The Kashmir Press Club (KPC), an umbrella organisation of over a dozen journalist bodies in the valley, has blamed the authorities for trying to, “muzzle free speech”. KPC members told this newspaper that the latest addition in the various forms of intimidation has been summoning journalists to police stations, and forcing them to name their sources inside and outside the government. In the past few days, the KPC even organised protests by Kashmir-based journalists after some of their colleagues were questioned for hours in the “Cargo branch of J&K police”.

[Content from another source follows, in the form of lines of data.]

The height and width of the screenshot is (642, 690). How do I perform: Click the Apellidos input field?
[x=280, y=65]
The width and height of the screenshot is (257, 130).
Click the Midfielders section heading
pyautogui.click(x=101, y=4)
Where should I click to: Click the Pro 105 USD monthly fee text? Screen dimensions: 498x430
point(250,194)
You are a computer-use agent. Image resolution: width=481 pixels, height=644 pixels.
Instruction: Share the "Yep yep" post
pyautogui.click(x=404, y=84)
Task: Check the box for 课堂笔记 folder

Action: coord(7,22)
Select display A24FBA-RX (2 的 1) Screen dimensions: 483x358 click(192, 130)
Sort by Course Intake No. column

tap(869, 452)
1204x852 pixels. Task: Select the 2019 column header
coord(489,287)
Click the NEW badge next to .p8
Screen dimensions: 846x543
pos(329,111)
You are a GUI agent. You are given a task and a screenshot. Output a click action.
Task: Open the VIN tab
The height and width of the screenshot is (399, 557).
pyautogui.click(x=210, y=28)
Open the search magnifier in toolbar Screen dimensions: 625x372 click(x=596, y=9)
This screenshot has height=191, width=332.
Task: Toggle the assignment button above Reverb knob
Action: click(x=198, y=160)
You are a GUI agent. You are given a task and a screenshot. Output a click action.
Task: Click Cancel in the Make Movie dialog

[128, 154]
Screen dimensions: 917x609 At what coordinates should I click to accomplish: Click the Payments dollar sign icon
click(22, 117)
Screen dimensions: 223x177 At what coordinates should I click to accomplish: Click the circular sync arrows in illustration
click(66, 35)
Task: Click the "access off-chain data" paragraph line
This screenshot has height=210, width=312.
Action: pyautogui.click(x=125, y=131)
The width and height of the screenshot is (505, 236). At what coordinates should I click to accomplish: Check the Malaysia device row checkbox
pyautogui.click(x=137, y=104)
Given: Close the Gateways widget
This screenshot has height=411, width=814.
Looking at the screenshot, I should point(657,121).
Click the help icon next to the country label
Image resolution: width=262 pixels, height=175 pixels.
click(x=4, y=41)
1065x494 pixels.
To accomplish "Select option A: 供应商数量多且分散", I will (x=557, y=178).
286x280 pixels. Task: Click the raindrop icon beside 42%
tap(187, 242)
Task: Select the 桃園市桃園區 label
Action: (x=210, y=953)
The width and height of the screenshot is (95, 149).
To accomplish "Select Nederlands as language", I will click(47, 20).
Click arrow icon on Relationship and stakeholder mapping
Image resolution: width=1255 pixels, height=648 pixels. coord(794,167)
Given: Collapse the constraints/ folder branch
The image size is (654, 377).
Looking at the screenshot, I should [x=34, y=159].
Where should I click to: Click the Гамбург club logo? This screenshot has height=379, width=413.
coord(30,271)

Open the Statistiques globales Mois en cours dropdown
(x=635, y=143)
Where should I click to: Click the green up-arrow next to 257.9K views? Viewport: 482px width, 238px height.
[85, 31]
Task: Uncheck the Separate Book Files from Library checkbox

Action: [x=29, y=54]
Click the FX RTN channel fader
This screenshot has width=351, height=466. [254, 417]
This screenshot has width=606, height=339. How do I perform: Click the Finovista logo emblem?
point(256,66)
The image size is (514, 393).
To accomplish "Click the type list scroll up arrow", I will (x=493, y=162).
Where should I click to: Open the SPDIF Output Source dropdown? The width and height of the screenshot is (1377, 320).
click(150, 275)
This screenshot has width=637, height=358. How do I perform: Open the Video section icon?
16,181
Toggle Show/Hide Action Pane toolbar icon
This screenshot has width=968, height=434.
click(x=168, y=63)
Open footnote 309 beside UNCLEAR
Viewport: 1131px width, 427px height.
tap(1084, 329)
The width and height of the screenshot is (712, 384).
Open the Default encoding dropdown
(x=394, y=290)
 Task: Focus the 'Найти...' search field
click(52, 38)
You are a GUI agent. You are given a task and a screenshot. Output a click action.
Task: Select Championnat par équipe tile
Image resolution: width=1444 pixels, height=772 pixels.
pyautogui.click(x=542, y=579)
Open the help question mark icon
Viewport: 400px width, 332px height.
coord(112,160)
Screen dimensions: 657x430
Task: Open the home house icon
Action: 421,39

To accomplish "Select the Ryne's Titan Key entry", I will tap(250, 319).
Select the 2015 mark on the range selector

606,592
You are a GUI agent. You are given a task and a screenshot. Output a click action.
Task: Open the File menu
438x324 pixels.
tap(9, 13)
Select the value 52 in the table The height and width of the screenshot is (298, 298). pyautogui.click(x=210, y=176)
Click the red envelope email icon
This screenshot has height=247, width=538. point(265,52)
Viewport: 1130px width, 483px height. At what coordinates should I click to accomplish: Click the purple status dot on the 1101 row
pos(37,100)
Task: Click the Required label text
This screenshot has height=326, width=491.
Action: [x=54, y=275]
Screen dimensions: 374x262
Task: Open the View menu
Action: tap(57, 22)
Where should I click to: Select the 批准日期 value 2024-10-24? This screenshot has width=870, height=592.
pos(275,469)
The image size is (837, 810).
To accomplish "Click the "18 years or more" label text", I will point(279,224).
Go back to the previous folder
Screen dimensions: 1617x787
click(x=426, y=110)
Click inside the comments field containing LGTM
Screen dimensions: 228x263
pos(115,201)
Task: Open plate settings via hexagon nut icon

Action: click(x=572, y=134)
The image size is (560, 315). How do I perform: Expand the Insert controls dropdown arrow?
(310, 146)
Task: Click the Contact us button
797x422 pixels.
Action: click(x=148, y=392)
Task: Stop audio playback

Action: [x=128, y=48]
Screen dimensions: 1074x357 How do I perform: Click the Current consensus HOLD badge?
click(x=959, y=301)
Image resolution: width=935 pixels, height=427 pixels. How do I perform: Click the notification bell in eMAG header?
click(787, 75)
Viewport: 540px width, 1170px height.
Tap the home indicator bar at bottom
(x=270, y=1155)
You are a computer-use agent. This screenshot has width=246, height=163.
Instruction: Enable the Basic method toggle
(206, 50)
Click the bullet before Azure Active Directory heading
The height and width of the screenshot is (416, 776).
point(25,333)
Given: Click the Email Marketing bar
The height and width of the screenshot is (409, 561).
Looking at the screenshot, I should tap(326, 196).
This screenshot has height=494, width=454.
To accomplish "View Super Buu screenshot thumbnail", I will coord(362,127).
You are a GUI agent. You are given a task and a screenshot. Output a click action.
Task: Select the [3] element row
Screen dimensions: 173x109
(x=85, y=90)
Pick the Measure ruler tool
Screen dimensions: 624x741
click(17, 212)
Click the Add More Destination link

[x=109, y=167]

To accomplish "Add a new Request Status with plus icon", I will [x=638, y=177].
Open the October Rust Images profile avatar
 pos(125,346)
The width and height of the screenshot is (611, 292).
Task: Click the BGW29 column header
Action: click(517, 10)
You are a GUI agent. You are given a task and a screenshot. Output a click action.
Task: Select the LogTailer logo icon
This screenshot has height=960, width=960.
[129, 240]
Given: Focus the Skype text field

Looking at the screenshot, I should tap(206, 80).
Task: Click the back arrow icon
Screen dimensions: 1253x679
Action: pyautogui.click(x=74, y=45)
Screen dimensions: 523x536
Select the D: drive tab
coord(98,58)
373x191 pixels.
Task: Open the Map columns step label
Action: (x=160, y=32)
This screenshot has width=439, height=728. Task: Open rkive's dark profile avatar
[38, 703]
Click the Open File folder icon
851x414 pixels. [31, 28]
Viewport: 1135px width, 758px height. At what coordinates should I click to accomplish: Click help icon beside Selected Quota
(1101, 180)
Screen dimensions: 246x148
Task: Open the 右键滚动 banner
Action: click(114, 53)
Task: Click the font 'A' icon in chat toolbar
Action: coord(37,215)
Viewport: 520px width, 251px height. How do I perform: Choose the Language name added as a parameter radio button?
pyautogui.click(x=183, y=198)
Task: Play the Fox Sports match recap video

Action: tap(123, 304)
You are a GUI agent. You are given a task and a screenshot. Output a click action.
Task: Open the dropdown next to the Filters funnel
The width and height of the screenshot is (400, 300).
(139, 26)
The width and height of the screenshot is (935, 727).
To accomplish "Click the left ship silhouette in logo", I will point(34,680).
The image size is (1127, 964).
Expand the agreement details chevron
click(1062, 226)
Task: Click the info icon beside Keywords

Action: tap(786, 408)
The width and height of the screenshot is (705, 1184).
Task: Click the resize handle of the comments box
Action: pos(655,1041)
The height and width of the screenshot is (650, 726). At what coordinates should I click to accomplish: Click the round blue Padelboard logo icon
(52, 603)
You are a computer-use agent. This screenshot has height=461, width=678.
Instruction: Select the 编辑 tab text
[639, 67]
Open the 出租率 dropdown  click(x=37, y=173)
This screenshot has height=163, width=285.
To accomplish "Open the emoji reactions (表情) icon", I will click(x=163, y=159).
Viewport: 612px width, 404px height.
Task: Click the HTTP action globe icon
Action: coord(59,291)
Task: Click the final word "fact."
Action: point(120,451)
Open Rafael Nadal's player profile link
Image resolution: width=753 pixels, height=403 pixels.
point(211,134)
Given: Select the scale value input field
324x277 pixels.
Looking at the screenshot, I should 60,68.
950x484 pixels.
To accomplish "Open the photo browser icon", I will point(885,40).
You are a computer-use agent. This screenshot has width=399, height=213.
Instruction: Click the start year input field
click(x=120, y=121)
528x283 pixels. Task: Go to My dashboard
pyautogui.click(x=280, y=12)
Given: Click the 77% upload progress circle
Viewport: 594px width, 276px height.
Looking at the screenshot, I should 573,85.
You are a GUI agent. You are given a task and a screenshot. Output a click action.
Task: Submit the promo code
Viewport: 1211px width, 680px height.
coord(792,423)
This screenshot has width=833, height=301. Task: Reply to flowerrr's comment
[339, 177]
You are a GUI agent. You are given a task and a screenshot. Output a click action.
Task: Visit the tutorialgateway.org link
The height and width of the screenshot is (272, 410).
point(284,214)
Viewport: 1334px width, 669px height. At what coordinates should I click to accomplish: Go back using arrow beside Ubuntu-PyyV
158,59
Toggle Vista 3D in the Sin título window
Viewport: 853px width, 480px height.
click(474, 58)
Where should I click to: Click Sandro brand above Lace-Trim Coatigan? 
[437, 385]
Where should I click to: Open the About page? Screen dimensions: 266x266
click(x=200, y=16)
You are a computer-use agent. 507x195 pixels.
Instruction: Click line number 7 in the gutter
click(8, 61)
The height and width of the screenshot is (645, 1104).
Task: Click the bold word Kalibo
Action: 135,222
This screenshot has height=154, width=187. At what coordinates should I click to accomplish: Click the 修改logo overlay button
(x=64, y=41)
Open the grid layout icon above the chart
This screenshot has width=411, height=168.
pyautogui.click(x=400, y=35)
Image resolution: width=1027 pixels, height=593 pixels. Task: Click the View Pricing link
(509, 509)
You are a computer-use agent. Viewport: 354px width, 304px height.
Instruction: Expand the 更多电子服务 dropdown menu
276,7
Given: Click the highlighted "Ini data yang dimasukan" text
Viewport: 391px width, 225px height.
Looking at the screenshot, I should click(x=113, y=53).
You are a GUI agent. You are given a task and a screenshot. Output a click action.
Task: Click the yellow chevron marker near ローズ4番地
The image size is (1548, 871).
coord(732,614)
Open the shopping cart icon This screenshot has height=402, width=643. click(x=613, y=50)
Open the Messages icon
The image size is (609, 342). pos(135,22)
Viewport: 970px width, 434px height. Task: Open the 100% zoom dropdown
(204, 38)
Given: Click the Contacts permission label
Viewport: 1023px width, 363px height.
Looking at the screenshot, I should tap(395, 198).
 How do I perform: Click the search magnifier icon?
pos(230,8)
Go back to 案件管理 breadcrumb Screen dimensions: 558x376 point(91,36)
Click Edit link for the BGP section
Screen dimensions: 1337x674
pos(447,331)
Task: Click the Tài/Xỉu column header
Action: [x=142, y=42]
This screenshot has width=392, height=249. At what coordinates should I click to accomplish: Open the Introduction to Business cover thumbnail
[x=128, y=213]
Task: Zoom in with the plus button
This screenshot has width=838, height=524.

Recently, police filed an FIR against JKLF and also summoned two journalists who reported about a strike call given by them in the Kashmir valley. JKLF gave a general strike call along with other separatist organizations, on the death anniversaries of Parliament attack convict Muhammad Afzal Guru and JKLF founder Muhammad Maqbool Bhat, as both of them were hanged in Tihar Jail and their mortal remains were not given to their families.
Kashmir-based journalists are angry with the administration for not allowing them to have free access to internet and to report without curbs from Kashmir. “Since 5 August 2019, we maintained silence over various instances of harassment and intimidation to journalists while reporting from here. They employed various methods, including evictions from the government quarters, to silence many journalists. One of them was even kept under house arrest for 48 hours before evicted from government allotted accommodation,” a senior member of KPC told this reporter.
KPC issued a statement in which it claimed that more than six Kashmiri journalists, including those working for organisations like The Hindu, The Indian Express, and Economic Times, have been recently questioned by J&K police apart from multiple incidents of reporters being allegedly physically attacked by police and security forces during this period of clampdown.
The KPC recently held a detailed meeting in which all its sister organizations participated and slammed the government for “restrictions on internet” and “forcibly seeking undertakings from news organisations, for allowing limited internet access, and constant surveillance by police and physical attacks”.
However, after the protests by journalists, IGP Kashmir Vijay Kumar told a New Delhi-based daily newspaper that journalists would be required to appear before police whenever it is required under law.